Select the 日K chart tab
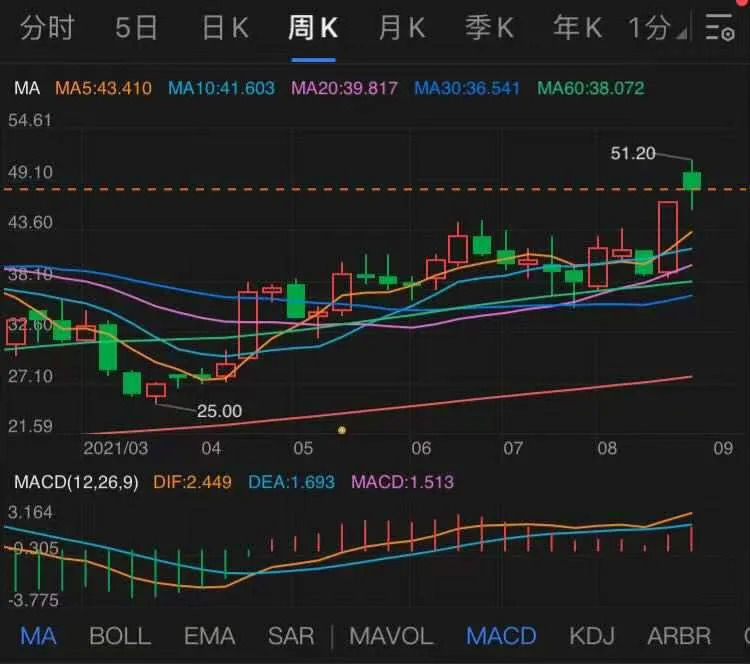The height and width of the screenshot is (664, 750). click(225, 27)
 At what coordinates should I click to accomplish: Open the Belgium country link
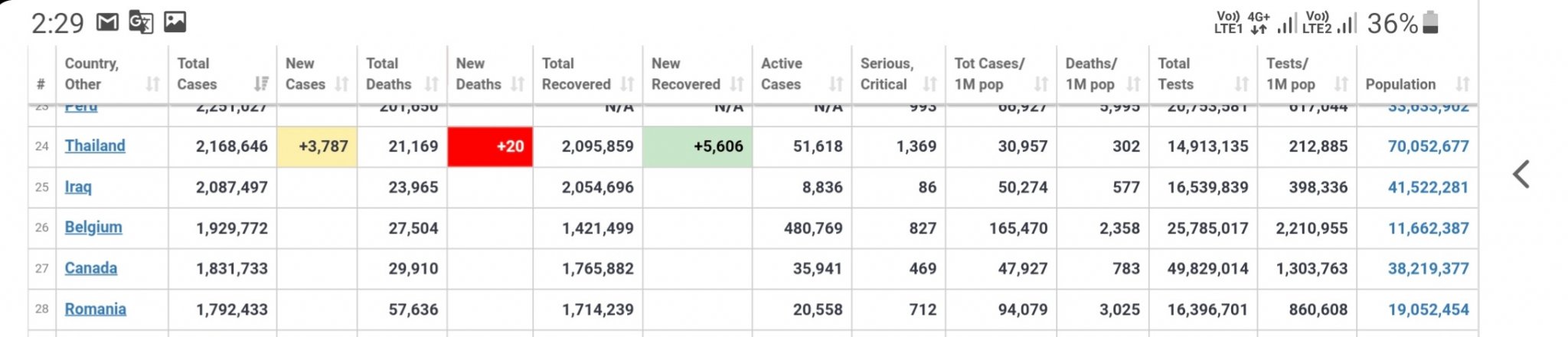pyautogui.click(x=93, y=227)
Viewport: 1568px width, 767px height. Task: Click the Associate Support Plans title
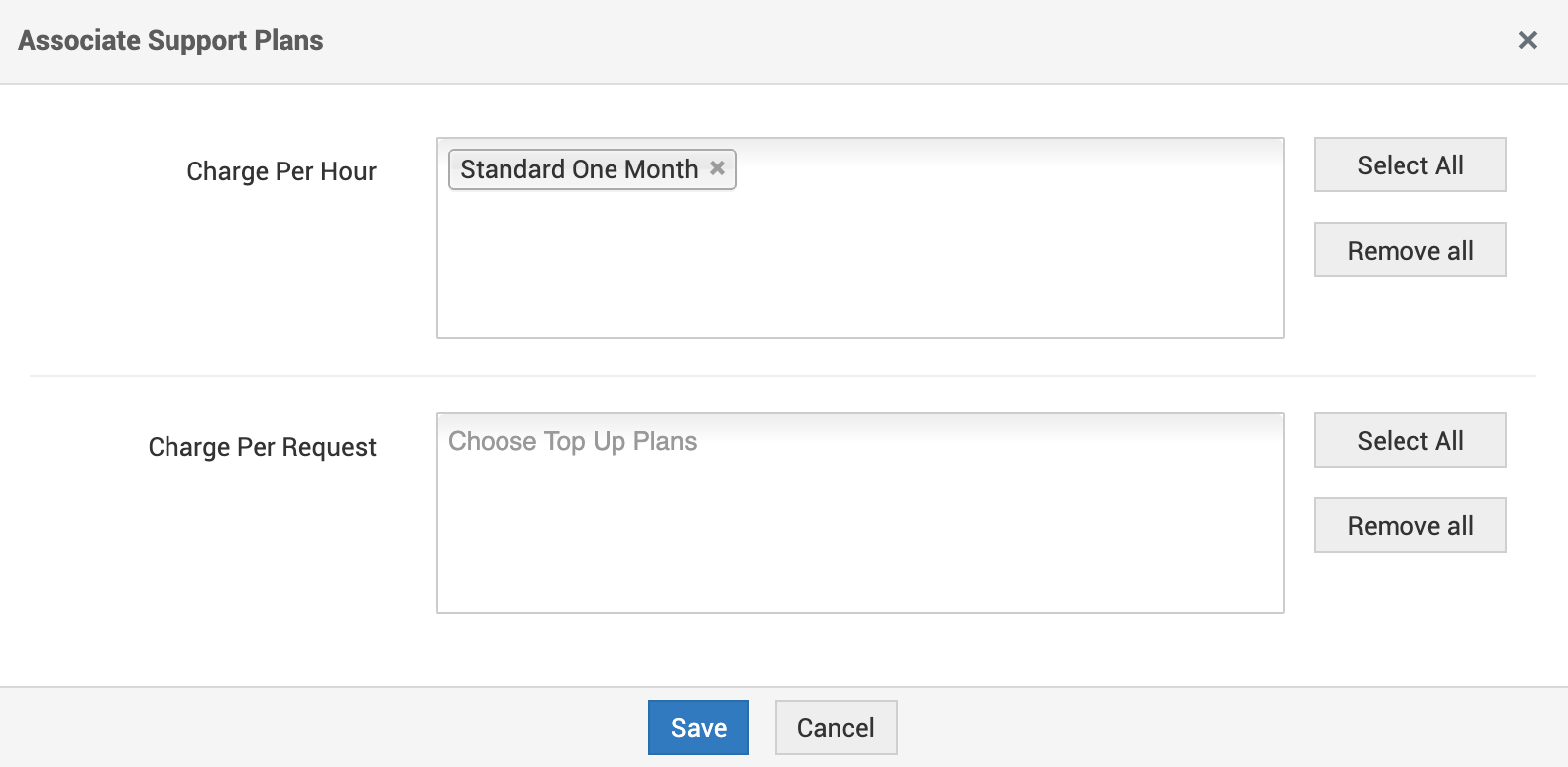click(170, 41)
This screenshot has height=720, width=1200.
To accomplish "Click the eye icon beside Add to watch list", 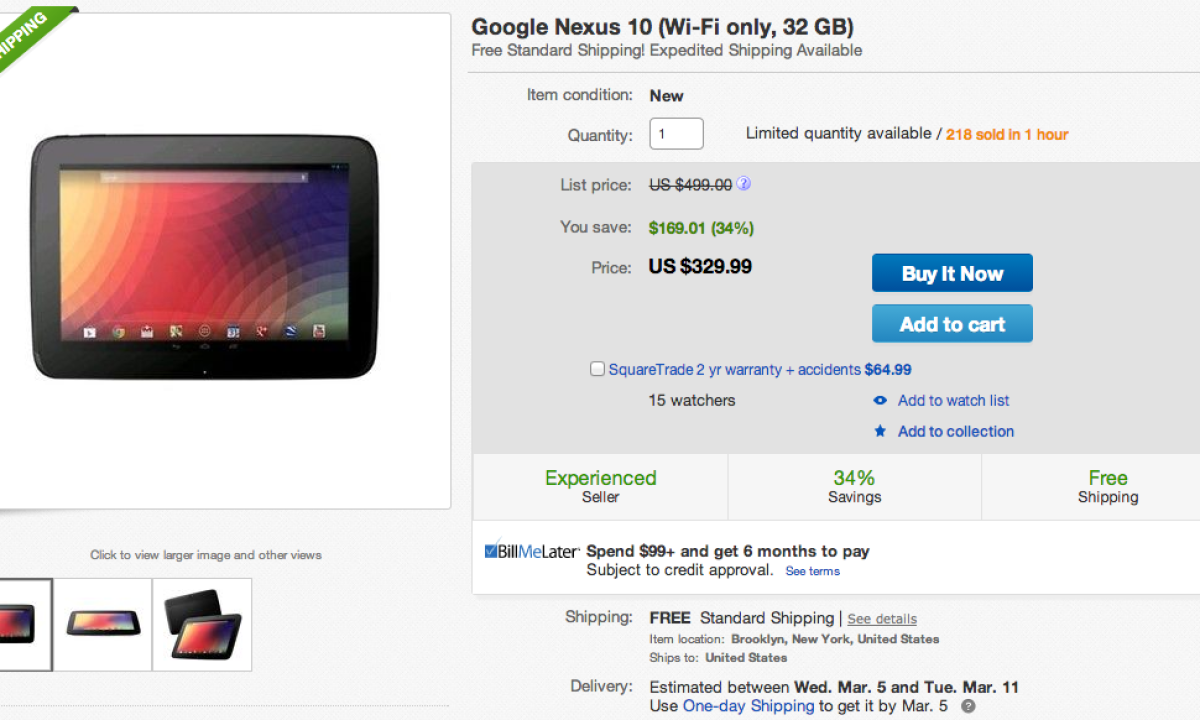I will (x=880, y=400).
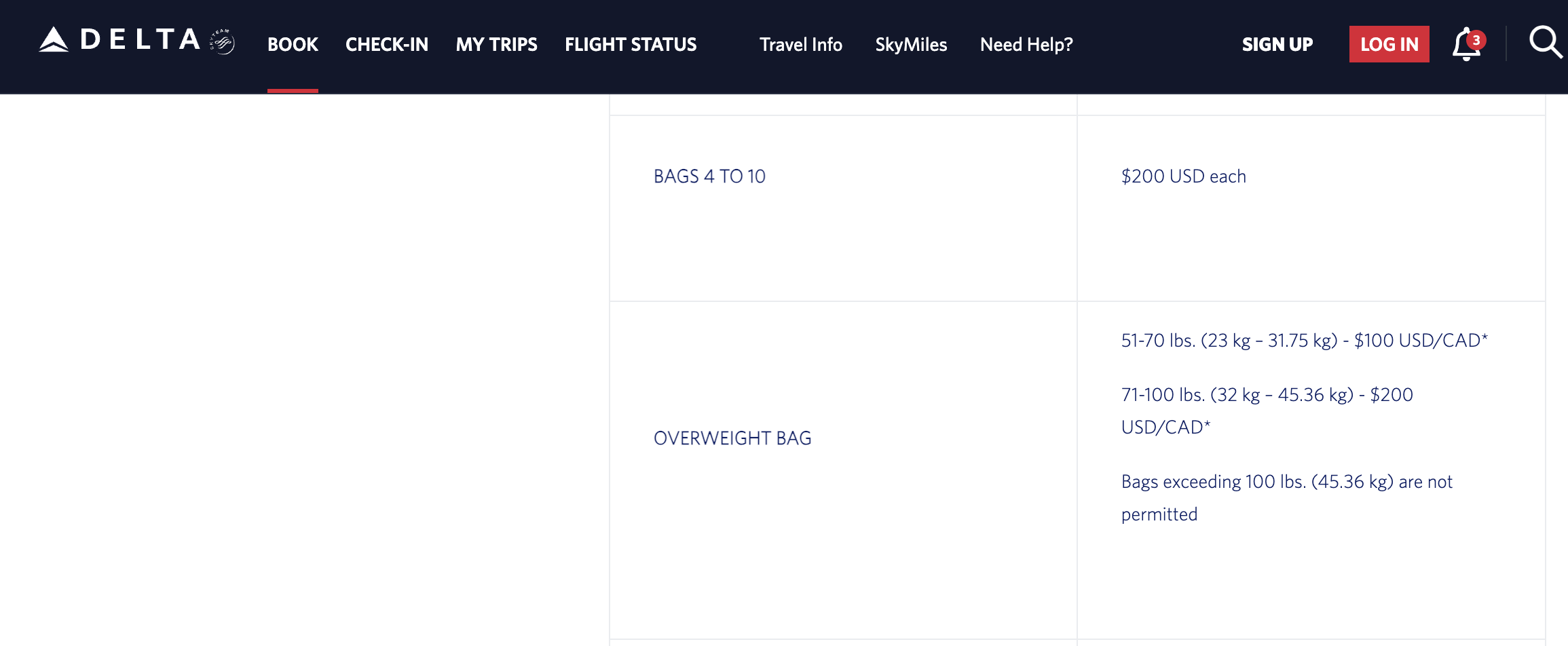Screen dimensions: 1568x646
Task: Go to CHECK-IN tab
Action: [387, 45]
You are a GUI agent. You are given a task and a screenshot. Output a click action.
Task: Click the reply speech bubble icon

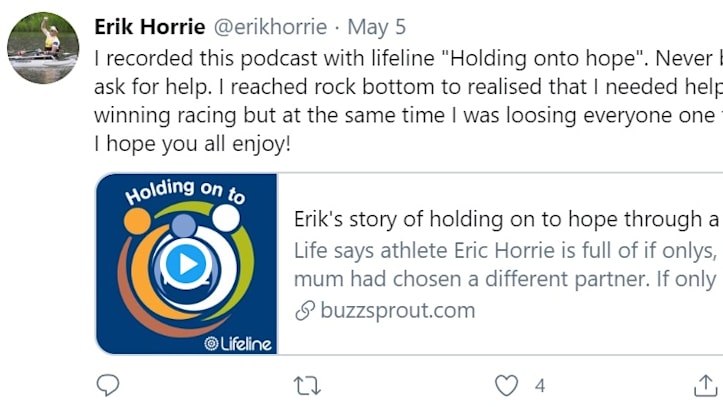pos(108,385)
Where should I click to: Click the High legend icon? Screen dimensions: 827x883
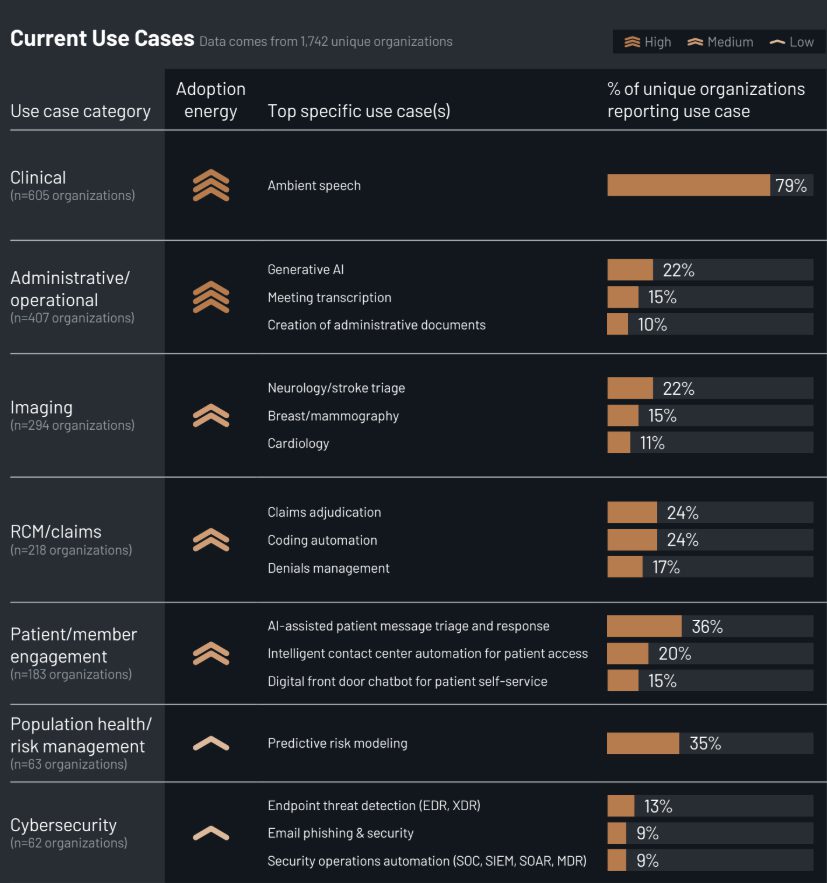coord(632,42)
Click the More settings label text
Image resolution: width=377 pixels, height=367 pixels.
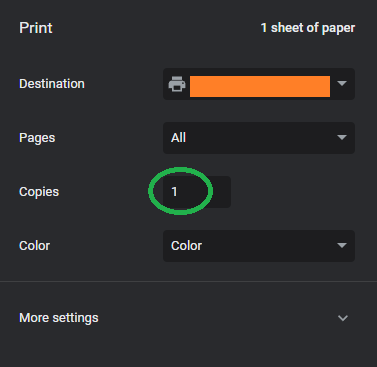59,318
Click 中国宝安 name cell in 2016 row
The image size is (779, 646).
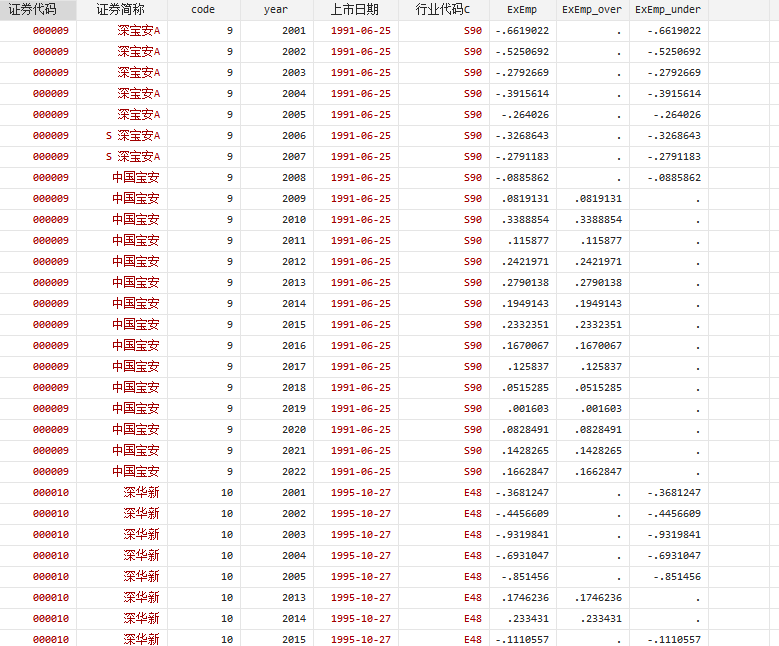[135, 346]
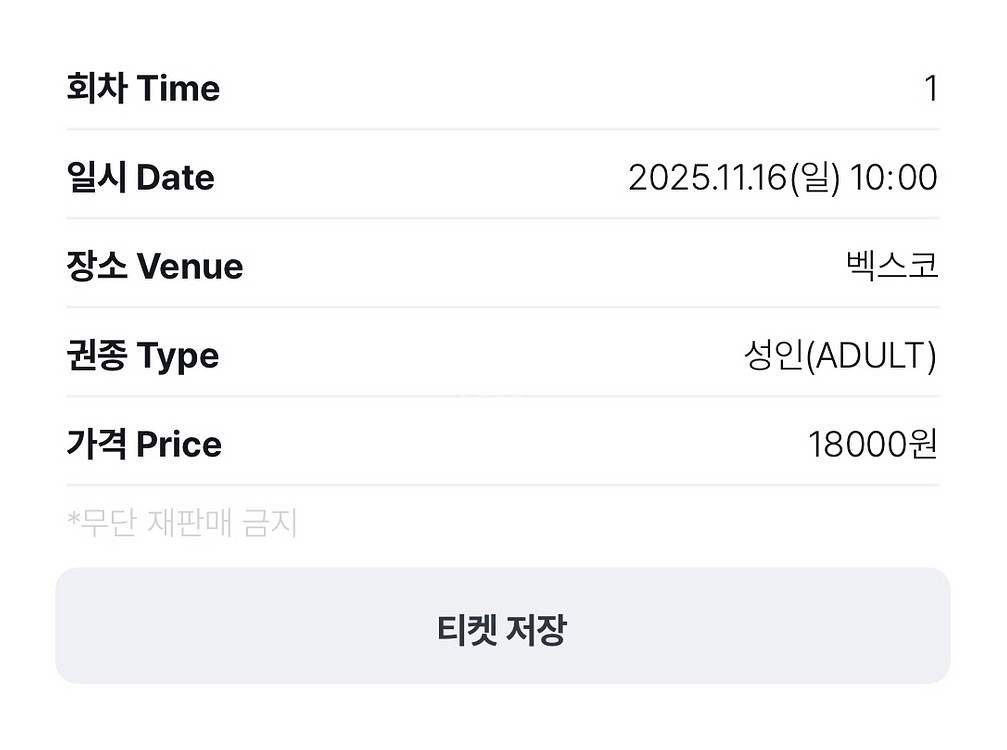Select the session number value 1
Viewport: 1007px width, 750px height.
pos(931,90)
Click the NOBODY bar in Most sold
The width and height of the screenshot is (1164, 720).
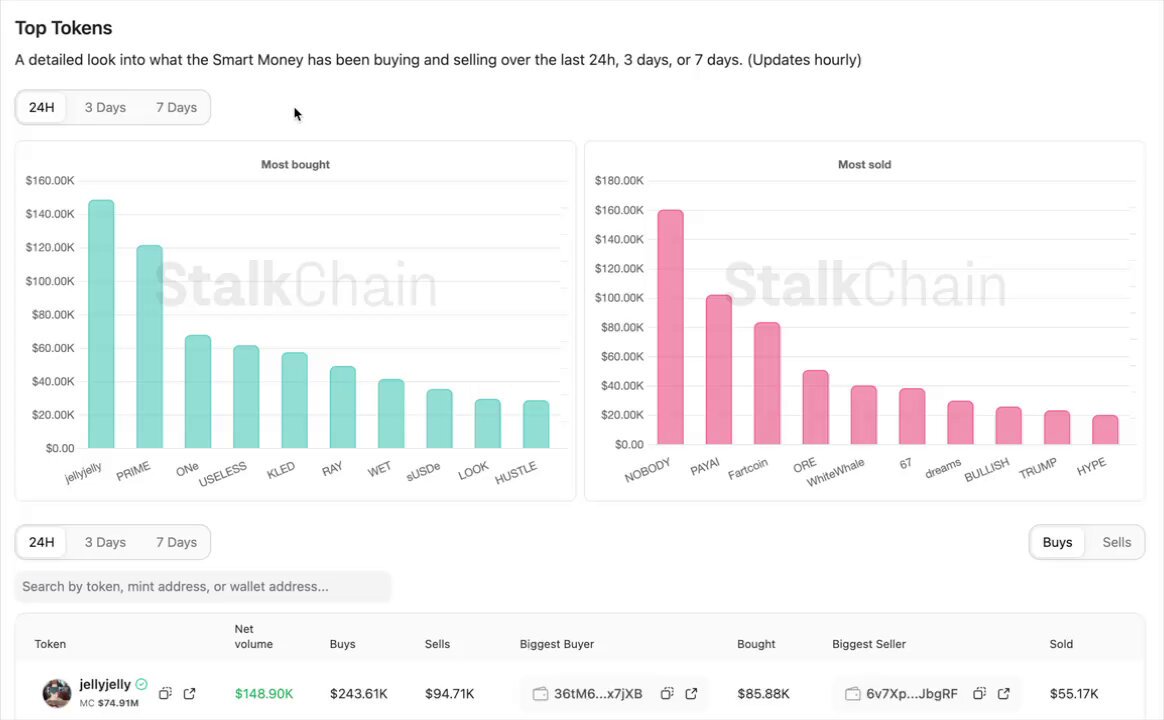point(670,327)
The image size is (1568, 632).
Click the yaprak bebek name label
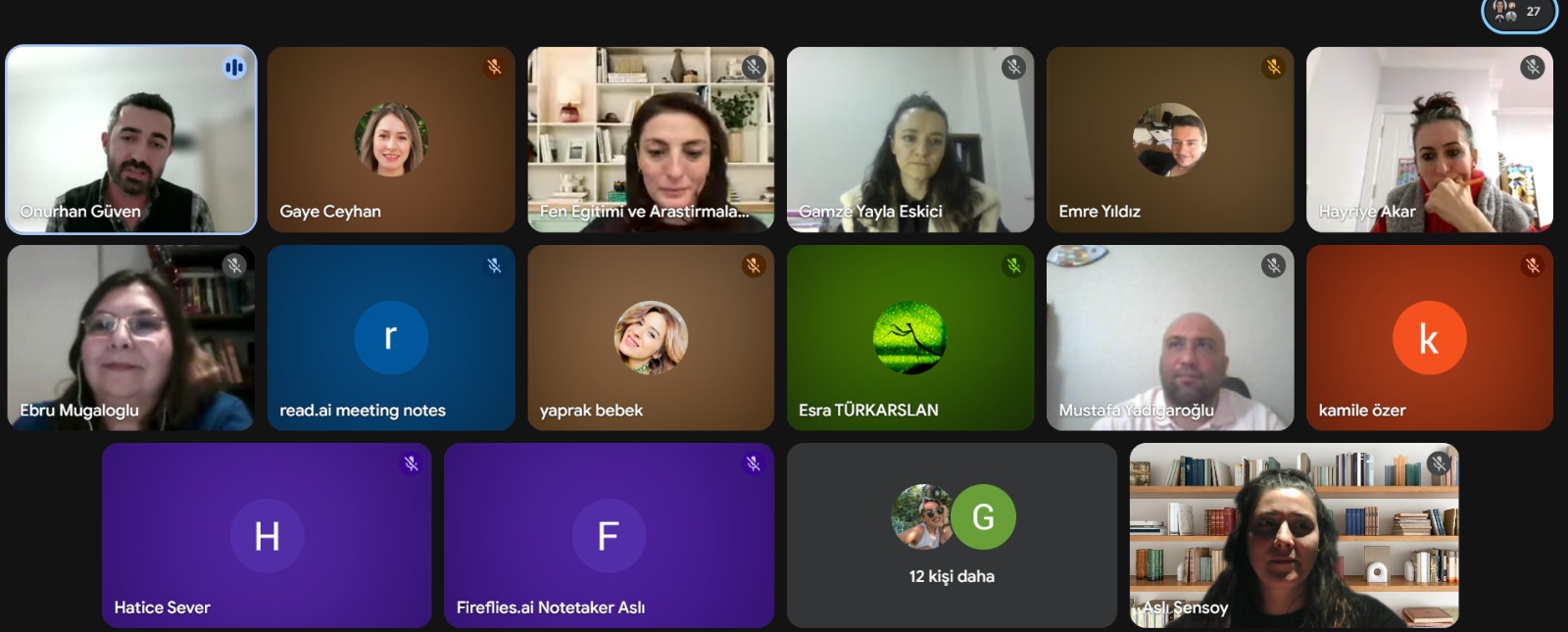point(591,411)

### Exercise details
Starting with the line above that holds "You are a GUI", restate each line word for word up to and including the line that holds "Click the More settings label text". Drop the pictures.

### Result for this task
You are a GUI agent. You are given a task and a screenshot. Output a click action.
Task: Click the reply speech bubble icon

pos(108,385)
Where should I click to: Click the High legend icon? Screen dimensions: 827x883
coord(632,42)
Click the More settings label text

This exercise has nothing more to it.